• **THE TASK**: Your job is to transcribe the material exactly, every line included.

• **MATERIAL FOR THIS EXERCISE**:
%%

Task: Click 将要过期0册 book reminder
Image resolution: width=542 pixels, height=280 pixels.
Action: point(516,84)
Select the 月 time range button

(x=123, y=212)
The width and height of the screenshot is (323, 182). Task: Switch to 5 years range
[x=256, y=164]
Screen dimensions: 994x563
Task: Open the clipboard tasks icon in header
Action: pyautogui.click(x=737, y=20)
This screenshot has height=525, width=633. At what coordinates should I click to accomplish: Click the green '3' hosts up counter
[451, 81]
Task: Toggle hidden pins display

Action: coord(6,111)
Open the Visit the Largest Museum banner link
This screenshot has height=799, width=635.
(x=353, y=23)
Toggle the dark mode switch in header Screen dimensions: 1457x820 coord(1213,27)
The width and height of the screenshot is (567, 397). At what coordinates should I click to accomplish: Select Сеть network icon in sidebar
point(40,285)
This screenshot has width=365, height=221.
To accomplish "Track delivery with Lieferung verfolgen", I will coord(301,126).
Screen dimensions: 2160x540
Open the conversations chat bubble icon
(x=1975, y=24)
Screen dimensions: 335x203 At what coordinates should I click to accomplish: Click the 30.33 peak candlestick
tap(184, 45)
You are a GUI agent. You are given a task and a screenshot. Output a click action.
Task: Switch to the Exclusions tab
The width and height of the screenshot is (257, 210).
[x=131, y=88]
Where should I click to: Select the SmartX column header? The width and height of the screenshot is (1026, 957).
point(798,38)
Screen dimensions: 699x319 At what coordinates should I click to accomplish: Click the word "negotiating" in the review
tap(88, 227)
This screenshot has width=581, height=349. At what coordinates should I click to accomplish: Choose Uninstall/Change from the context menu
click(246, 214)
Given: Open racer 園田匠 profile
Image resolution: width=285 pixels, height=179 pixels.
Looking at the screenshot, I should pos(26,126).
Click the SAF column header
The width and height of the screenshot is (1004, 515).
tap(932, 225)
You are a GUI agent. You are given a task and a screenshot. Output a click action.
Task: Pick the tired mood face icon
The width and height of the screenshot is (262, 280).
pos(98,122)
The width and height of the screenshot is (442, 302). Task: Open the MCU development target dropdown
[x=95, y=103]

%%

• **OUTPUT**:
Task: Click 将要过期0册 book reminder
Image resolution: width=542 pixels, height=280 pixels.
Action: point(516,84)
Select the 月 time range button

(x=123, y=212)
The width and height of the screenshot is (323, 182). Task: Switch to 5 years range
[x=256, y=164]
Screen dimensions: 994x563
Task: Open the clipboard tasks icon in header
Action: pyautogui.click(x=737, y=20)
This screenshot has height=525, width=633. At what coordinates should I click to accomplish: Click the green '3' hosts up counter
[451, 81]
Task: Toggle hidden pins display

Action: coord(6,111)
Open the Visit the Largest Museum banner link
This screenshot has height=799, width=635.
(x=353, y=23)
Toggle the dark mode switch in header Screen dimensions: 1457x820 coord(1213,27)
The width and height of the screenshot is (567, 397). At what coordinates should I click to accomplish: Select Сеть network icon in sidebar
point(40,285)
This screenshot has width=365, height=221.
To accomplish "Track delivery with Lieferung verfolgen", I will coord(301,126).
Screen dimensions: 2160x540
Open the conversations chat bubble icon
(x=1975, y=24)
Screen dimensions: 335x203 At what coordinates should I click to accomplish: Click the 30.33 peak candlestick
tap(184, 45)
You are a GUI agent. You are given a task and a screenshot. Output a click action.
Task: Switch to the Exclusions tab
The width and height of the screenshot is (257, 210).
[x=131, y=88]
Where should I click to: Select the SmartX column header? The width and height of the screenshot is (1026, 957).
point(798,38)
Screen dimensions: 699x319 At what coordinates should I click to accomplish: Click the word "negotiating" in the review
tap(88, 227)
This screenshot has width=581, height=349. At what coordinates should I click to accomplish: Choose Uninstall/Change from the context menu
click(246, 214)
Given: Open racer 園田匠 profile
Image resolution: width=285 pixels, height=179 pixels.
Looking at the screenshot, I should pos(26,126).
Click the SAF column header
The width and height of the screenshot is (1004, 515).
tap(932, 225)
You are a GUI agent. You are given a task and a screenshot. Output a click action.
Task: Pick the tired mood face icon
The width and height of the screenshot is (262, 280).
pos(98,122)
The width and height of the screenshot is (442, 302). Task: Open the MCU development target dropdown
[x=95, y=103]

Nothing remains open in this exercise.